While this pasta is outstanding on its own, it’s also a versatile canvas. Enhance it with succulent shrimp, tender grilled chicken, or crispy, pan-fried salmon. Each addition elevates this simple dish into a gourmet experience.
Recipe from Insanely Good Recipes
Servings: 4 servings
Prep time: 5 minutes
Cooking time: 10 minutes
Ingredients
16 ounces pasta (spaghetti, linguine, penne, rigatoni, fusilli, etc.)
1 tablespoon butter
1 tablespoon olive oil
1 shallot, minced
2 cloves garlic, minced
3 cups baby spinach, washed and dried
1 cup whole milk ricotta cheese, well drained
1⁄2 cup freshly grated Parmesan cheese, plus more for serving
1 lemon, zested and juiced
1⁄2 teaspoon salt
1⁄4 teaspoon freshly ground black pepper
1⁄4 teaspoon red pepper flakes (optional)

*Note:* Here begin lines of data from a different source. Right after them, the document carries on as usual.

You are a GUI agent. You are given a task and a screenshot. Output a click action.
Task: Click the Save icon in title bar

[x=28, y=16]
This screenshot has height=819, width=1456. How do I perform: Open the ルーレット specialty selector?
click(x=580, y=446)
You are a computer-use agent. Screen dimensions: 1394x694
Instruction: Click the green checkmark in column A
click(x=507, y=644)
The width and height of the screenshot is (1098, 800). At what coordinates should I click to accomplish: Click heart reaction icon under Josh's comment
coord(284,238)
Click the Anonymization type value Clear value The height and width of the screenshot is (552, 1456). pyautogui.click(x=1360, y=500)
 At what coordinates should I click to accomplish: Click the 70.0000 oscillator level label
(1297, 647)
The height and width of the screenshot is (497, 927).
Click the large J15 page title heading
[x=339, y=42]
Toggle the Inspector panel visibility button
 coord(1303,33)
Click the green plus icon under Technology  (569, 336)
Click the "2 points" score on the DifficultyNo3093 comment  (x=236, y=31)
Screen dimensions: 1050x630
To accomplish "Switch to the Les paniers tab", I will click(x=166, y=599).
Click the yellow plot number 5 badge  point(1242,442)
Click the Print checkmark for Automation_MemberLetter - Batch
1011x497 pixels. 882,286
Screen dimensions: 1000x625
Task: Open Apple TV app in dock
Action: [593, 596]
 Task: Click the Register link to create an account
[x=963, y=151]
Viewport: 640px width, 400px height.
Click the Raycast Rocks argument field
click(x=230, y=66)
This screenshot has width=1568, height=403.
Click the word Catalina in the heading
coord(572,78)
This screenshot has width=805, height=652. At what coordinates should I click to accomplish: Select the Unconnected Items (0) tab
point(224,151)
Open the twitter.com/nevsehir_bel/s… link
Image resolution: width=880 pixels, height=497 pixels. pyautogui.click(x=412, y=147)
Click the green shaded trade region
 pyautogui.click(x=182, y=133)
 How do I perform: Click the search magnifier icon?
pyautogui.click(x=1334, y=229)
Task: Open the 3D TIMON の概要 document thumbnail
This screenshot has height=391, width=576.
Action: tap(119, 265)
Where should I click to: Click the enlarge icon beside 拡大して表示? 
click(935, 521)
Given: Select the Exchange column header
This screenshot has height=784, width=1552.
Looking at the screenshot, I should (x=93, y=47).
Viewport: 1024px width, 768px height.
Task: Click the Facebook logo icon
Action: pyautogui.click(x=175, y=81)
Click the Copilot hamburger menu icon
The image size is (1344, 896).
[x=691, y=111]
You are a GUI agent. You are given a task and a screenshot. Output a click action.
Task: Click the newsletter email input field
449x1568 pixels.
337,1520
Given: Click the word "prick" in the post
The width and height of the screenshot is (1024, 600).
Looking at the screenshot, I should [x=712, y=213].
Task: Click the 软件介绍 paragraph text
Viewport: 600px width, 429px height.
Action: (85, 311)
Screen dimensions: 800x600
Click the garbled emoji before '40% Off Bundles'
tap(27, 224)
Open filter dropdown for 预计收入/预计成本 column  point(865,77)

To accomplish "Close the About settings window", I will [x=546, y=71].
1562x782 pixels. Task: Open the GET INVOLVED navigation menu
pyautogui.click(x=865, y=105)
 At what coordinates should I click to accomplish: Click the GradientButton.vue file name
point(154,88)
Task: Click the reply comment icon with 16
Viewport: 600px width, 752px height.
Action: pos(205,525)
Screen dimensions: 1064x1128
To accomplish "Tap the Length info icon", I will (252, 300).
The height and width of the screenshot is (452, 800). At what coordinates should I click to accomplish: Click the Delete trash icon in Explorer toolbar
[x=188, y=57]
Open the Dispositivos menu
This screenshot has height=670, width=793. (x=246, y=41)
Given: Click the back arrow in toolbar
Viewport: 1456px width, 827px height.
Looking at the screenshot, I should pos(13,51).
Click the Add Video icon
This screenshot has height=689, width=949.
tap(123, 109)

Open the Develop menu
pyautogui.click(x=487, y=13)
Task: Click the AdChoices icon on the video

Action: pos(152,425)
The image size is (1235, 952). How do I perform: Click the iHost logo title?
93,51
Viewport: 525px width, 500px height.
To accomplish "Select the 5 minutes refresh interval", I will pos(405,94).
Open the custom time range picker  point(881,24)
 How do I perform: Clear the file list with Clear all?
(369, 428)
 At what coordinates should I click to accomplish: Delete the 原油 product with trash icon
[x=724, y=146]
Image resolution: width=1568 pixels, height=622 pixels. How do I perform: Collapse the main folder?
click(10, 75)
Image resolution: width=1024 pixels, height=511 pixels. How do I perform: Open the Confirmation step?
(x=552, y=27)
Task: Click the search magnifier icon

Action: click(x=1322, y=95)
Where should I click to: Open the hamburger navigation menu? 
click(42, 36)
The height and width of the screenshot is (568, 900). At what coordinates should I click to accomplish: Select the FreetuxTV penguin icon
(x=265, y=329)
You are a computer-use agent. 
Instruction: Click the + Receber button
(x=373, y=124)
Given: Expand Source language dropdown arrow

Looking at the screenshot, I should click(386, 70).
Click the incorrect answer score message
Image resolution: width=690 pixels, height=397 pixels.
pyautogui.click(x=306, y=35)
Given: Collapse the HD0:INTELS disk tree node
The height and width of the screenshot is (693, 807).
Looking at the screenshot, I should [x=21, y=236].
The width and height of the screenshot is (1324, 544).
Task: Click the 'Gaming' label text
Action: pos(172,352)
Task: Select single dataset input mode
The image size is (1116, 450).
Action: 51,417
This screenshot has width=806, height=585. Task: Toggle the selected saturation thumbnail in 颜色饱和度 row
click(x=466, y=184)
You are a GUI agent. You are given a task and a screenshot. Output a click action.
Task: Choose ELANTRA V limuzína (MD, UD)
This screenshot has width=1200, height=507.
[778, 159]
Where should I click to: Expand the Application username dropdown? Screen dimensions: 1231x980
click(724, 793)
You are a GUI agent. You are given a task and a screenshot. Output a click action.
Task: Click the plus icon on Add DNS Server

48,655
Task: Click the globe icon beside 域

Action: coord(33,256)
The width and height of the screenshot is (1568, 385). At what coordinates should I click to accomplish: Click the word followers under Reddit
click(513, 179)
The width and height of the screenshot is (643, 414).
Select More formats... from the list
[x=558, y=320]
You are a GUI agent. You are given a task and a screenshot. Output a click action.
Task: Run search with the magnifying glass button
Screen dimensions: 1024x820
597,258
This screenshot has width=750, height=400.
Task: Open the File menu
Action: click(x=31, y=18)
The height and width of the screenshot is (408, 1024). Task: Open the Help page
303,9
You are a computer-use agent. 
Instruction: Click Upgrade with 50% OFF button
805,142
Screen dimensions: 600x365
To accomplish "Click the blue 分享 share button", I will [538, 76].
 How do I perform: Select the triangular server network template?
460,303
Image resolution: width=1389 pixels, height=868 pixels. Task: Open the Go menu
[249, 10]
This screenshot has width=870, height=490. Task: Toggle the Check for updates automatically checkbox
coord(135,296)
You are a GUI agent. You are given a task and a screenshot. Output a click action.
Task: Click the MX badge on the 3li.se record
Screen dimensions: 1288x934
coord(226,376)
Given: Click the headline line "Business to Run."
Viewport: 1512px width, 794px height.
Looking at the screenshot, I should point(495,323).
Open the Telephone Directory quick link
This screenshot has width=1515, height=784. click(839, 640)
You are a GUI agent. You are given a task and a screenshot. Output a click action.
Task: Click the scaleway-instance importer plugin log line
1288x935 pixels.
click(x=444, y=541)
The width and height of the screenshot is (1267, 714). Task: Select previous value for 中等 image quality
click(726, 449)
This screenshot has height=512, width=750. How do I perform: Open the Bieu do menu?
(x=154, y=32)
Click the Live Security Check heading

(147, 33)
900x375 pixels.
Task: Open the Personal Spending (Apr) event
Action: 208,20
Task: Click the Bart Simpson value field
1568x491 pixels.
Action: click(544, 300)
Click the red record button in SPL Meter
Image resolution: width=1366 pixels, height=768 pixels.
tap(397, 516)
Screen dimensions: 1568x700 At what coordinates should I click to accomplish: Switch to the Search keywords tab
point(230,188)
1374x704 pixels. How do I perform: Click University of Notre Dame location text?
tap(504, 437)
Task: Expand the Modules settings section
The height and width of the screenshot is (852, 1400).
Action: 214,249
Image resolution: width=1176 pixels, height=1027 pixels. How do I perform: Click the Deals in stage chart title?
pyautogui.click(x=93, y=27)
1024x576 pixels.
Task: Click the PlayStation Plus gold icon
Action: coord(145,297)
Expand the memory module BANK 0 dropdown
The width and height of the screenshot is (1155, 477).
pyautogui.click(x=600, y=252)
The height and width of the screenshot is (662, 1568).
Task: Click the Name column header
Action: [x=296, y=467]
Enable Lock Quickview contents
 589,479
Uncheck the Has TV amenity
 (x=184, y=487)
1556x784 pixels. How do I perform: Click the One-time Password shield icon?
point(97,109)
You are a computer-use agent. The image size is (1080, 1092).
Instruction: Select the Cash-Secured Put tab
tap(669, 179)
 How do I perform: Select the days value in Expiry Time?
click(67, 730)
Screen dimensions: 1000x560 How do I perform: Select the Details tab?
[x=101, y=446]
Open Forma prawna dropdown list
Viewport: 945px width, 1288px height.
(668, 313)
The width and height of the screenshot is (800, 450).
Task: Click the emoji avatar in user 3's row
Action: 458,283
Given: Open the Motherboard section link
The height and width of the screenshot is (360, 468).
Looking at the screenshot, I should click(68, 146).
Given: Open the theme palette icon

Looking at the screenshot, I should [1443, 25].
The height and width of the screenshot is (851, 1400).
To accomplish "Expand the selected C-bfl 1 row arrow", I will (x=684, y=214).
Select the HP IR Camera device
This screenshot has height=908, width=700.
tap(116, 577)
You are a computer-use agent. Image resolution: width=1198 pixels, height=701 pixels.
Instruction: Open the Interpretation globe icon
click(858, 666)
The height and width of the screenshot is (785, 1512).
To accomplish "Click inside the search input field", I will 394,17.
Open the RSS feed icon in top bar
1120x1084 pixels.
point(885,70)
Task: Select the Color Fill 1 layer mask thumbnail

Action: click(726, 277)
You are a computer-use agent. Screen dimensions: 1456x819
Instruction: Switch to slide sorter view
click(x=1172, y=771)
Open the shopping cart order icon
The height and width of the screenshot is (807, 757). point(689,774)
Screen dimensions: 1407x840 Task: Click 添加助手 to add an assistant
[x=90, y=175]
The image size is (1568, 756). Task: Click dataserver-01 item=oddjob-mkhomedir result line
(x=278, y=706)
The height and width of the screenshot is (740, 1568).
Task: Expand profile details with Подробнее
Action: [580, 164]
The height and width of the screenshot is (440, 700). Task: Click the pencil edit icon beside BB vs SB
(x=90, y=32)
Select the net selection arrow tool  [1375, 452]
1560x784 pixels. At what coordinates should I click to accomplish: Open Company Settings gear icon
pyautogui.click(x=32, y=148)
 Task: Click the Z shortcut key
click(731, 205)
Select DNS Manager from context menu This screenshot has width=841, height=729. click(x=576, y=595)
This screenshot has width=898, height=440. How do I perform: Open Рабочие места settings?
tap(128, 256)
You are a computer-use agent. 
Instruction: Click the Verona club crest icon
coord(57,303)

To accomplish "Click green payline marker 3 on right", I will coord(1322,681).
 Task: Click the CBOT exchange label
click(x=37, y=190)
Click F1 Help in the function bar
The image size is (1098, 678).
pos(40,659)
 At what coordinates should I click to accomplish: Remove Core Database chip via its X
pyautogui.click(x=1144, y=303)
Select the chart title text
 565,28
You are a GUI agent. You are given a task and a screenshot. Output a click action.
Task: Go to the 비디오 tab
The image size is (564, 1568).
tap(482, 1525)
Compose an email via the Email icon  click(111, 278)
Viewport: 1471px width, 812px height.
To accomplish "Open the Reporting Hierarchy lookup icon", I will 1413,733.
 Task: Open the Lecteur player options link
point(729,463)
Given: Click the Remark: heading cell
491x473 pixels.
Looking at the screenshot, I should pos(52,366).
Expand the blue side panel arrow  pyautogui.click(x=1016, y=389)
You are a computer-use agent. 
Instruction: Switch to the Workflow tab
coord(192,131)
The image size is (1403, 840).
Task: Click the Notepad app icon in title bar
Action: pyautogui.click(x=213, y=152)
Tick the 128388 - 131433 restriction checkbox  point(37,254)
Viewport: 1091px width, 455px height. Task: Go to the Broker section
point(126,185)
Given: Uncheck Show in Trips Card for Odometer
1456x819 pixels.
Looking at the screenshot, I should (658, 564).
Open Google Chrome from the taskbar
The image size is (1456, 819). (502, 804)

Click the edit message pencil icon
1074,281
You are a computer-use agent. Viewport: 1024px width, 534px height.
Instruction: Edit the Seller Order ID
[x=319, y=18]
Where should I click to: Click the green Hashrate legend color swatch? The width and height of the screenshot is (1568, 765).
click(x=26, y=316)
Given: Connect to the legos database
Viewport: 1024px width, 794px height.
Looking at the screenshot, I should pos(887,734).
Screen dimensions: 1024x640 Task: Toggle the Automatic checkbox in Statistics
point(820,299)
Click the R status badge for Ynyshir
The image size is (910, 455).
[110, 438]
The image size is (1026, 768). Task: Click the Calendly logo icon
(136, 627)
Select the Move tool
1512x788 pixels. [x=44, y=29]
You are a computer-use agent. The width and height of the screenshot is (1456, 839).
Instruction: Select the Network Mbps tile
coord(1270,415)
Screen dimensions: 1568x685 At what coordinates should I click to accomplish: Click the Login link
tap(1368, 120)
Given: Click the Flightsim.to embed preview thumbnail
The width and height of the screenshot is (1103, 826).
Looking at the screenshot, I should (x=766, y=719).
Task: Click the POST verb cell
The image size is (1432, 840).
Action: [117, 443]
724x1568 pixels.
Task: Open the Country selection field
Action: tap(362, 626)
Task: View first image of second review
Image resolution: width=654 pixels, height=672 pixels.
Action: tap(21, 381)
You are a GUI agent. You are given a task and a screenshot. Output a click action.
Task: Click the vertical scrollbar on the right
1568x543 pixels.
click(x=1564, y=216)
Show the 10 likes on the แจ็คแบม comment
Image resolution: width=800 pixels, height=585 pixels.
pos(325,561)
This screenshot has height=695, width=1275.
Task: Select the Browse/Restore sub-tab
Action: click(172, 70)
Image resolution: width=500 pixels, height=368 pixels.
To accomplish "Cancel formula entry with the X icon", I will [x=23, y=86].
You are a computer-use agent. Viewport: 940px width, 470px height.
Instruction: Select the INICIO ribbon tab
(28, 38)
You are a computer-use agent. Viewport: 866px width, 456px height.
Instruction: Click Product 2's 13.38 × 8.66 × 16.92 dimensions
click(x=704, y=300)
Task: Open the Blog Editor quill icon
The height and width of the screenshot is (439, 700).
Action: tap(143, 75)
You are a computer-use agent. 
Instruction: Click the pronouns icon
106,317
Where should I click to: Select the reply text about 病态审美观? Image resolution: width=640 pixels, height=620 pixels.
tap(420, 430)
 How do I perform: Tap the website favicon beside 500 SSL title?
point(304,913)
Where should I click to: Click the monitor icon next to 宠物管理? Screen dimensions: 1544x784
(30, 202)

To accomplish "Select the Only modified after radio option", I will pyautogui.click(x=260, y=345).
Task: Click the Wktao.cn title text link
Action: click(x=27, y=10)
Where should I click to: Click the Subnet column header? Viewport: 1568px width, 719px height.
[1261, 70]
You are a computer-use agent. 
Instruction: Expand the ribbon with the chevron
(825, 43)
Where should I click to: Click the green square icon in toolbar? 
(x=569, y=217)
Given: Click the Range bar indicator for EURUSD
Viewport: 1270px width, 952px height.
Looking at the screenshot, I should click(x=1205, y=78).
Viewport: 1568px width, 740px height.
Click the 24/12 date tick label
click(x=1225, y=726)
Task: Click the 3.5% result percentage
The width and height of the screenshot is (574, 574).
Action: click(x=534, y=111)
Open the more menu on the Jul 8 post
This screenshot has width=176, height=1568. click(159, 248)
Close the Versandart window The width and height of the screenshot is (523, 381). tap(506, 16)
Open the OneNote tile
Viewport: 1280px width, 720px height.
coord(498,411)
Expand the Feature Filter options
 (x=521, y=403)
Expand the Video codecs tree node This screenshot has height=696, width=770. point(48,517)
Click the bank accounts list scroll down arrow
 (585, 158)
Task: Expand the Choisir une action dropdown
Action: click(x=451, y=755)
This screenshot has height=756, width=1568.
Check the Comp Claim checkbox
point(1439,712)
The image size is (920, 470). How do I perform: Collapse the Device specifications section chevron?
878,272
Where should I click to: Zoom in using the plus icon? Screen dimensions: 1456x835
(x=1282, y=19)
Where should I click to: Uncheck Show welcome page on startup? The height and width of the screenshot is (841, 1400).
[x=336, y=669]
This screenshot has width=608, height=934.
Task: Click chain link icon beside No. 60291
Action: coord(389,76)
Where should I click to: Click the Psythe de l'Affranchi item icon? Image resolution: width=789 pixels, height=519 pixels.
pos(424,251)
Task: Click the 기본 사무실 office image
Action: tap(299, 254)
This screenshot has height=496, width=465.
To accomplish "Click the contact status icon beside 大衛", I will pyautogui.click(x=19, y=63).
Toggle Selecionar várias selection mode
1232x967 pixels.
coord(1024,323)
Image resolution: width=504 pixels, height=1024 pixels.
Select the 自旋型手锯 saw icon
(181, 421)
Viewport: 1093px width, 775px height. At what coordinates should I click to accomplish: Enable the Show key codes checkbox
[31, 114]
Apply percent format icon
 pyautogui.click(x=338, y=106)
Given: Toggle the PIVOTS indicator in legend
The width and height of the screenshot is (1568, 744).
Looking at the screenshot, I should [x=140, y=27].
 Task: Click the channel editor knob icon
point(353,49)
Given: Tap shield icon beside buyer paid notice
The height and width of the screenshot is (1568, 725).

Fresh basil leaves, torn, for garnish
Instructions
Cook the pasta in a large pot of well-salted water until al dente according to package directions. Reserve 1 cup of the pasta water, then drain.
While the pasta cooks, warm the butter and oil in a large skillet over medium heat. Add the shallot, garlic, and spinach and cook for 1-2 minutes until the spinach is wilted.
Reduce the heat to low and add the ricotta, 1/2 cup Parmesan, lemon zest and juice, salt, pepper, and red pepper flakes (if using). Stir until smooth.
Add the reserved pasta water, a little at a time, until the desired consistency is reached, then taste and adjust the seasonings as needed.
Add the cooked pasta and toss until evenly coated in the sauce. Serve hot with extra Parmesan cheese and fresh basil leaves. Enjoy!